Set exercise A =>
According to the text on Army JAG officer standards, how many CLE hours do most states require each year?
Set exercise B =>
Please copy the passage of the JAG officer standards text from "Track your CLE" up to and including "for initial assignment.".
## begin Document
Standards — How to Hit Each

  • Bar admission — active and in good standing in at least one U.S. state bar; maintained under AR 27-26 throughout active service.
    Track your CLE requirements and your state bar renewal deadlines the same way you track your ACFT date — in a calendar with a 90-day warning. Most states require 12-15 CLE hours annually; the Army's legal education program (TJAGLCS online and resident courses) counts toward most state bars, but you have to file the attestation yourself. Confirm your state's reciprocity rules before you move to a new installation — some states require pro hac vice admission for active duty attorneys practicing there. A lapse in bar standing is an AR 27-26 violation and a career event.
  • JAOBC graduate — gate credential for JAGC branch and required for initial assignment.
    JAOBC is not optional and it is not waiverable for initial entry. The academic standards are professional-school level — the faculty expects you to have done the reading and will call on you during case discussions. Show up having read the MCM R.C.M. Part I (General Provisions) and Part II (R.C.M. 101-130) before week one, so the procedural framework is not new when the instructors build on it in week two.
  • First OER profile — 'most qualified' stratification in the senior rater box, bullets tied to measurable litigation and program outcomes.
    Start the OER support form on your first day and update it monthly. Track every case you touch: case number, charges, disposition (plea, conviction, acquittal), your role (sole trial counsel, assisting), and the outcome. Track every legal assistance appointment you supervised. When the rater asks for your self-assessment, you have a running log that translates directly into bullet language. The bullets that survive the promotion board name the position, the action, and the outcome — 'Prosecuted 11 special courts-martial as trial counsel of record; 9 findings of guilty, 2 acquittals — one immediately retried by senior trial counsel.' That is a bullet. 'Supported the military justice program' is not.
  • ACFT pass at the officer standard — no branch exemption.
    The JAGC's physical fitness record is on the same OER profile the promotion board reads for combat-arms officers. A fitness failure is a visible event. Build the ACFT training into your weekly schedule the same week you report — do not let the caseload crowd it out. The ACFT 2.0 standards (current as of FM 7-22 update cycle) are the authoritative source; confirm the current scoring table before you begin training.
  • Trial counsel certification by the SJA before trying a case alone.
    The certification process varies by installation — some SJAs require a mock trial or a supervised first case, some require only a document review. Ask your SJA supervisor on your first day what the local certification process is and what the timeline looks like. Do not push to waive it or accelerate it — a trial you are not ready for is worse for your record than a two-week delay in certification. The defense counsel across the table from you is ready.

Technical Mistakes — Concrete Consequences

  • Missing a speedy trial deadline under R.C.M. 707 — the accused's right to trial within 120 days of preferral (with applicable tolling) is codified and the military judge tracks it.
## end Document
## begin Material supplied
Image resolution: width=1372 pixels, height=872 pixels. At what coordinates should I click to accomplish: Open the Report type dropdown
## end Material supplied
## begin Material supplied
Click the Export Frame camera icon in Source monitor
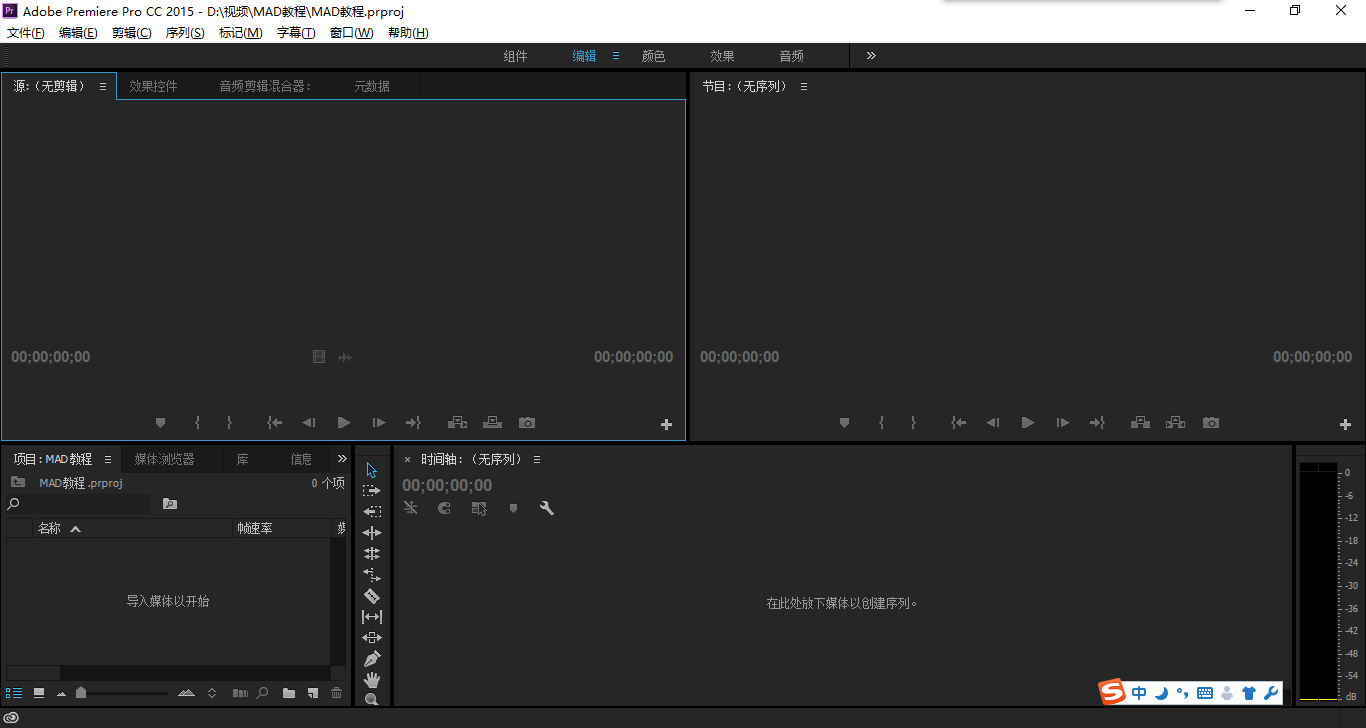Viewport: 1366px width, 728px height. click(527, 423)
## end Material supplied
Solution A =>
Most states require 12-15 CLE hours annually.

Solution B =>
Track your CLE requirements and your state bar renewal deadlines the same way you track your ACFT date — in a calendar with a 90-day warning. Most states require 12-15 CLE hours annually; the Army's legal education program (TJAGLCS online and resident courses) counts toward most state bars, but you have to file the attestation yourself. Confirm your state's reciprocity rules before you move to a new installation — some states require pro hac vice admission for active duty attorneys practicing there. A lapse in bar standing is an AR 27-26 violation and a career event.
  • JAOBC graduate — gate credential for JAGC branch and required for initial assignment.